Within seconds of the impact the petrol tanks of the Halifax exploded ‘showering the nearby houses with fragments of metal’.
His father Herbert Barnes, just home from Air Raid Precaution duty, knew what to do; he grabbed a spade and ran to the properties opposite at numbers 1025 to 1031 Wimborne Road, a pair of semi-detached Victorian cottages.
As the flames leaped to 50 foot, the fire services, which appeared to have anticipated the crash, rushed to the scene.
What confronted them must have looked like a mini-Lockerbie; houses destroyed, civilians dead on the ground and the plane spewing out bullets as ammunition caught fire.
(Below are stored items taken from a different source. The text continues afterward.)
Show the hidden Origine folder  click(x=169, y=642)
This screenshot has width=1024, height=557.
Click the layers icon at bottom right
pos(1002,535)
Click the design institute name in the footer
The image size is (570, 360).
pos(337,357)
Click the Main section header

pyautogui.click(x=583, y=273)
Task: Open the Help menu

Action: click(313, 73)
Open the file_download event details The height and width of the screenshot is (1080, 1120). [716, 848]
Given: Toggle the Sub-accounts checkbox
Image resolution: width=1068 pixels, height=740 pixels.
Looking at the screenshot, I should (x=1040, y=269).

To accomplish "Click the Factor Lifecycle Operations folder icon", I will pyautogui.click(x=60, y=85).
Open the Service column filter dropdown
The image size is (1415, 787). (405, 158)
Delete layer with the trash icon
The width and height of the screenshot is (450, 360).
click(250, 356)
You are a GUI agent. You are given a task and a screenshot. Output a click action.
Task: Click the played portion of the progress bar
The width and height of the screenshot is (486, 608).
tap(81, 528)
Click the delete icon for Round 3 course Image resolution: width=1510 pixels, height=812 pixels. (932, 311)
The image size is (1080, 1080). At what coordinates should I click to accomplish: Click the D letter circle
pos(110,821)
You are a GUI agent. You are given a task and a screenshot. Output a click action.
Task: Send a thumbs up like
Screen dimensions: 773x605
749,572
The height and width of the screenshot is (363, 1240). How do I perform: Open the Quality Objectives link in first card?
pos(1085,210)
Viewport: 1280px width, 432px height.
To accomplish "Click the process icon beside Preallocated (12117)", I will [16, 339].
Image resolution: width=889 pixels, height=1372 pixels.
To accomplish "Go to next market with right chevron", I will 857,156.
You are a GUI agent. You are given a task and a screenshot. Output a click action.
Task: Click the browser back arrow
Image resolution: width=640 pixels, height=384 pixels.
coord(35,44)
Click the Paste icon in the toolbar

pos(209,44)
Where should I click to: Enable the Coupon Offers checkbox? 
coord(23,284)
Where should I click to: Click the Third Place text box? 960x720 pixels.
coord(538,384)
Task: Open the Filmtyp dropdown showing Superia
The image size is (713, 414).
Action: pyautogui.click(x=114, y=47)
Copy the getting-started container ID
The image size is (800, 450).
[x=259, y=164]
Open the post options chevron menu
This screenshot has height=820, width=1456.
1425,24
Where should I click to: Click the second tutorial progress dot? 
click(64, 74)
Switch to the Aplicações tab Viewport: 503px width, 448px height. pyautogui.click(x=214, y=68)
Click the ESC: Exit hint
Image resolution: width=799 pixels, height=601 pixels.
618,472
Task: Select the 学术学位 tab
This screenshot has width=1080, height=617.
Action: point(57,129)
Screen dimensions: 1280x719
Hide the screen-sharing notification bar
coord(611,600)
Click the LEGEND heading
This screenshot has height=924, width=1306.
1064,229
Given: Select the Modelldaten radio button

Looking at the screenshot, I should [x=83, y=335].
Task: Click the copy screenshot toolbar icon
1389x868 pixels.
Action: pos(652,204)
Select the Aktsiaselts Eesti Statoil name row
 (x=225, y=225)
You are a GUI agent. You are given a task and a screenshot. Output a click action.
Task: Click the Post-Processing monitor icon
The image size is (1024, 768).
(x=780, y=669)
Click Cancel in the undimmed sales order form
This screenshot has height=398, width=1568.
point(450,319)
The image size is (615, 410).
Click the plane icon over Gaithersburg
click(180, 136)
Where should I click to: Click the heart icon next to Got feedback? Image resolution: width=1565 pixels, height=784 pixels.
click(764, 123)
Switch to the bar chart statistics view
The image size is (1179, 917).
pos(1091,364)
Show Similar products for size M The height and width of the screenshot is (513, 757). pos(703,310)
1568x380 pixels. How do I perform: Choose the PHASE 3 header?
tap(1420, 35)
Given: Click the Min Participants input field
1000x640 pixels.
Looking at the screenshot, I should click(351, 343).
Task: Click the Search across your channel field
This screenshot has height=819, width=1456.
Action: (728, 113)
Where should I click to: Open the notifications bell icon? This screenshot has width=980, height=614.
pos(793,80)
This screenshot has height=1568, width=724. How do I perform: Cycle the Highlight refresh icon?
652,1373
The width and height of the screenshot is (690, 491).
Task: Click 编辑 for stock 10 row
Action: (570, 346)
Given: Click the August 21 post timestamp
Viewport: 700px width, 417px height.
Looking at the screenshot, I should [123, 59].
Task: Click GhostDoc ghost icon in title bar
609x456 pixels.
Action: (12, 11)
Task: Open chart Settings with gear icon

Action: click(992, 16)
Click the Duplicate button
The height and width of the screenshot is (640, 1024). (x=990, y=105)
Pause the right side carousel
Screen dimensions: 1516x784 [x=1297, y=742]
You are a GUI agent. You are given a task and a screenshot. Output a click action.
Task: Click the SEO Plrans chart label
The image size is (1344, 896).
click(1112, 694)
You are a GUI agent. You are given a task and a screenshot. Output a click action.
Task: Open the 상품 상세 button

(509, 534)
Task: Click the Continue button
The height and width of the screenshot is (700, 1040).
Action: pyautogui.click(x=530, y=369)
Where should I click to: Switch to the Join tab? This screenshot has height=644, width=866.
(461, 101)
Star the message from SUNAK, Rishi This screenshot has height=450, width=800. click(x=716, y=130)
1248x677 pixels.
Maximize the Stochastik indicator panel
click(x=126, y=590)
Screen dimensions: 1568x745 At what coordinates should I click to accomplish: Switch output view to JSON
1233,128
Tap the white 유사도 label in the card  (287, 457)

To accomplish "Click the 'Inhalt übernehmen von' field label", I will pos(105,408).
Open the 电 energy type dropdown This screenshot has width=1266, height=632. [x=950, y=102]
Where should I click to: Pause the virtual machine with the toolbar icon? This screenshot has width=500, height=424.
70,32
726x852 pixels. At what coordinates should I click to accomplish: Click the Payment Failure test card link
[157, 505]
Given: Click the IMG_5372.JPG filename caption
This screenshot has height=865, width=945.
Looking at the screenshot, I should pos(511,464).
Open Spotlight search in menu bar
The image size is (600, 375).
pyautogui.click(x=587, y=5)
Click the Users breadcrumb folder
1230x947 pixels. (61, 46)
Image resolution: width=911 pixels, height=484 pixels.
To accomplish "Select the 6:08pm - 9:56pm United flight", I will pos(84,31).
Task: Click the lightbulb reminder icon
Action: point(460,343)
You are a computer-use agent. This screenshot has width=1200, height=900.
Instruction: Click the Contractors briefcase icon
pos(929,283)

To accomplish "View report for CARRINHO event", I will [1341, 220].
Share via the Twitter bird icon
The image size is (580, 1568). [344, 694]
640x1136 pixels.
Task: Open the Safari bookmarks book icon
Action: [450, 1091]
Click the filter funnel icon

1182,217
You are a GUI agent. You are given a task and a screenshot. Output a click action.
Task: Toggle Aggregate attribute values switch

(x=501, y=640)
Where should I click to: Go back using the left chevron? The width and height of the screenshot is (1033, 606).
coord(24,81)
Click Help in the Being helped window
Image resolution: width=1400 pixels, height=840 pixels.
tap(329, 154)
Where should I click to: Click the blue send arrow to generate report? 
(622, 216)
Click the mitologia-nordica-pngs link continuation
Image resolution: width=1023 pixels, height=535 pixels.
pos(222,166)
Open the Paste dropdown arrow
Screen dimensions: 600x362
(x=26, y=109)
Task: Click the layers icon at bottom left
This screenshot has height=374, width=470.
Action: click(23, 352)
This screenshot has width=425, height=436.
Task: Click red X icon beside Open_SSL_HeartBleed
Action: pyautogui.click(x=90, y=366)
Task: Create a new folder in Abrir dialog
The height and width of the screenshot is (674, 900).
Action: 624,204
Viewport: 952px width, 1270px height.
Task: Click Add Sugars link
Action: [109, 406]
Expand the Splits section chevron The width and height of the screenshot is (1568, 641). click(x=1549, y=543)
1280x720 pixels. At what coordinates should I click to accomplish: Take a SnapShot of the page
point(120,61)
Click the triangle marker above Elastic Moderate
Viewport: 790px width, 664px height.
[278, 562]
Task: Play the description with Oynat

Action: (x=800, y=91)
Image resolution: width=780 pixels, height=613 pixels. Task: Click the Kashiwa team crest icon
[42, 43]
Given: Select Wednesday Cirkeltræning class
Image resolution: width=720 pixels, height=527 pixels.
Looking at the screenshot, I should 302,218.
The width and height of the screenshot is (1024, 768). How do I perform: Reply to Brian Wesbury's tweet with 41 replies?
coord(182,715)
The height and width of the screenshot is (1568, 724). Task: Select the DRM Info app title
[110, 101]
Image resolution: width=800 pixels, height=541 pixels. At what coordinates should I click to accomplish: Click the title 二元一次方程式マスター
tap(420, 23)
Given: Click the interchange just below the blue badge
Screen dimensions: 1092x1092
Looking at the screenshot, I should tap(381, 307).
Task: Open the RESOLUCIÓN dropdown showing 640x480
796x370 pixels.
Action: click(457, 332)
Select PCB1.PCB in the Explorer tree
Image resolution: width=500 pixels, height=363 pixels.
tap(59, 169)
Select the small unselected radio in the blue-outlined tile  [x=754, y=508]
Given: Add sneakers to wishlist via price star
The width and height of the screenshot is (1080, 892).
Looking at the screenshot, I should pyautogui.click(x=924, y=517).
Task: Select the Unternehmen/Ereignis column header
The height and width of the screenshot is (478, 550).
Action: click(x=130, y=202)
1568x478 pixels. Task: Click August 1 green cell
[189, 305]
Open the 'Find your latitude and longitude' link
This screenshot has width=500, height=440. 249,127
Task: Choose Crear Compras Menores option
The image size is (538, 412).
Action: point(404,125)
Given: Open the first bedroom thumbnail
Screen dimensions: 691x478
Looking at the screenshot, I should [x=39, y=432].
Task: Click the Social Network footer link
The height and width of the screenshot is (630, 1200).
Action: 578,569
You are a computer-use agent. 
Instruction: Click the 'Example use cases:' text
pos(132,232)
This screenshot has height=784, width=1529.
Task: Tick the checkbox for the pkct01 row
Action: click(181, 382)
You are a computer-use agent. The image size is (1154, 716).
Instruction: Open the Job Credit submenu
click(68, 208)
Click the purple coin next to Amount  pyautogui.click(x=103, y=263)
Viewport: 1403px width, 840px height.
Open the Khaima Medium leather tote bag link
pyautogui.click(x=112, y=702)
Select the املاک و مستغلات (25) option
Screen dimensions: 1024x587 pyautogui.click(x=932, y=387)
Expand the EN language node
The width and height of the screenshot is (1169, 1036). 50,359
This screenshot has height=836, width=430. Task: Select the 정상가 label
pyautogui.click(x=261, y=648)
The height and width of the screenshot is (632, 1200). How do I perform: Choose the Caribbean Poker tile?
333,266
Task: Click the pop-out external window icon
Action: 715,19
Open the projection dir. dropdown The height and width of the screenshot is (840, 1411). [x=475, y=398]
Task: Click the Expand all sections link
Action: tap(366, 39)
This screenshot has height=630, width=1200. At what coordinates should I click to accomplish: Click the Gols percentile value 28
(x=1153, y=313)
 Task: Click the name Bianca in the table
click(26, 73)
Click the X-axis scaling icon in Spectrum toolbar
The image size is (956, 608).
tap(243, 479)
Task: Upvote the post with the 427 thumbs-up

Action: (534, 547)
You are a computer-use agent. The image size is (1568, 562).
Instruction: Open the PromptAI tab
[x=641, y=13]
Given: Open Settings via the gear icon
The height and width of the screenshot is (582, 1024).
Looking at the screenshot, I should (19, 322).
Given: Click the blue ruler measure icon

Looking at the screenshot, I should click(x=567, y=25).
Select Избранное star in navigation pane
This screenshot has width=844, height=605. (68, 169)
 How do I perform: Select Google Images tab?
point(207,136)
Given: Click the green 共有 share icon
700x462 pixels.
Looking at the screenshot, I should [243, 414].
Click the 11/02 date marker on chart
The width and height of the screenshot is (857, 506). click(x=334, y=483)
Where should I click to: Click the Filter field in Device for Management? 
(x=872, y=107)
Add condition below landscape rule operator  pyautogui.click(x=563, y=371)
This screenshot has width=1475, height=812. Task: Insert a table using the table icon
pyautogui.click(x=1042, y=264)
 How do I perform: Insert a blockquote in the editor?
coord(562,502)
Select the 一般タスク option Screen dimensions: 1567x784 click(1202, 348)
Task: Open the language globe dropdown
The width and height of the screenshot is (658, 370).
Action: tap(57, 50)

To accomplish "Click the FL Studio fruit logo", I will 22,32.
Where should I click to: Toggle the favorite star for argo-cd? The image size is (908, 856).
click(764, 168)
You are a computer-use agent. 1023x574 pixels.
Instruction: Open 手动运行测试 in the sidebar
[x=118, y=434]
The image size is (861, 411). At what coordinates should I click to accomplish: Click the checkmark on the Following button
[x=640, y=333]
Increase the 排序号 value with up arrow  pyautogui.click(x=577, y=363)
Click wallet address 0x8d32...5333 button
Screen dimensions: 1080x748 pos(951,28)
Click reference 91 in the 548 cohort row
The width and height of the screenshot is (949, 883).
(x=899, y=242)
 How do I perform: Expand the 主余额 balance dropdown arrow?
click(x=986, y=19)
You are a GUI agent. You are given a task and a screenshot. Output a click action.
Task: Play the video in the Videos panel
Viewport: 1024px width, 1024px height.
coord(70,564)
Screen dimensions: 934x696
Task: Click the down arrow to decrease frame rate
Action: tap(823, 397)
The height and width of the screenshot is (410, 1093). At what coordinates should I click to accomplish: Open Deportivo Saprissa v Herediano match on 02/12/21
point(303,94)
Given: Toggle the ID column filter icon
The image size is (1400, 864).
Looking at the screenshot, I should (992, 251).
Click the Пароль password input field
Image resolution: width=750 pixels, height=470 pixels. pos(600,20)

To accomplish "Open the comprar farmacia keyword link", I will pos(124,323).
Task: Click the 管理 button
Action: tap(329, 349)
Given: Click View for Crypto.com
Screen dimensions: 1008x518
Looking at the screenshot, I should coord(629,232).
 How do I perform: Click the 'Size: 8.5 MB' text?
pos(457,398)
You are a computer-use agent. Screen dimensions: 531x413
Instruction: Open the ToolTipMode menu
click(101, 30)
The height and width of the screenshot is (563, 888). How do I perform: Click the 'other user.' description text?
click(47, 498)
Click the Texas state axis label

“At cottage 1027,” said Mr Barnes, “Mrs Chislett and her 14-year-old son John, dressed only in their nightclothes, escaped by jumping from a front upstairs window but the fall onto gravel caused injuries. They lost everything.”
Herbert Barnes forced his way into the home of Percy Chislett to find him dead in his bed.
“He also found the badly mutilated body of an aircrew member lying close to the main Wimborne Road,” said Mr Barnes. In all, nine people died, two civilians, and seven people who were on the plane.
The blaze raged for an hour but the ammunition continued to explode for much longer.
However, the incident didn’t end there. At least one of the people on the Halifax was never identified, and the RAF guard posted at the scene led to speculation that ‘someone very important’ had been on board.
Certainly, in 1993, when the brother-in-law of the plane’s flight engineer demanded a copy of the report into the crash, an MoD official told him: “Unfortunately I am unable to send you a copy of the crash report.”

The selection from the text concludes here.